🤖 AI Summary
Statistical misuse is pervasive in empirical software engineering (ESE), severely undermining research credibility and cumulative knowledge building.
Method: This study uniquely integrates large-scale, LLM-driven classification of 27,000 ESE publications with an expert consensus workshop involving 33 domain specialists to systematically assess data analysis practices over the past three decades.

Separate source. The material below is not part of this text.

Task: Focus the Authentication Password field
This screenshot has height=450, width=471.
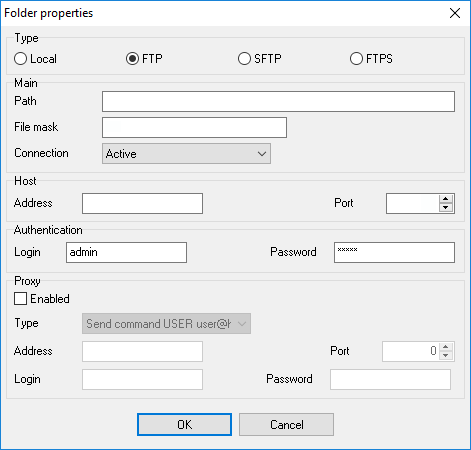Action: (394, 252)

Contribution/Results: Analysis of 30 representative studies reveals widespread statistical misuse; experts identified only 42% of methodological flaws and demonstrated limited capacity to correct them—confirming that “copy-paste” adoption of analytical techniques has precipitated a crisis of scientific reliability. The study proposes an urgent, actionable framework for reconstructing the data foundations of ESE, offering empirically grounded methodological guidance to strengthen empirical rigor and reproducibility.
📝 Abstract
Context: Empirical Software Engineering (ESE) drives innovation in SE through qualitative and quantitative studies. However, concerns about the correct application of empirical methodologies have existed since the 2006 Dagstuhl seminar on SE. Objective: To analyze three decades of SE research, identify mistakes in statistical methods, and evaluate experts' ability to detect and address these issues. Methods: We conducted a literature survey of ~27,000 empirical studies, using LLMs to classify statistical methodologies as adequate or inadequate. Additionally, we selected 30 primary studies and held a workshop with 33 ESE experts to assess their ability to identify and resolve statistical issues. Results: Significant statistical issues were found in the primary studies, and experts showed limited ability to detect and correct these methodological problems, raising concerns about the broader ESE community's proficiency in this area. Conclusions. Despite our study's eventual limitations, its results shed light on recurring issues from promoting information copy-and-paste from past authors' works and the continuous publication of inadequate approaches that promote dubious results and jeopardize the spread of the correct statistical strategies among researchers. Besides, it justifies further investigation into empirical rigor in software engineering to expose these recurring issues and establish a framework for reassessing our field's foundation of statistical methodology application. Therefore, this work calls for critically rethinking and reforming data analysis in empirical software engineering, paving the way for our work soon.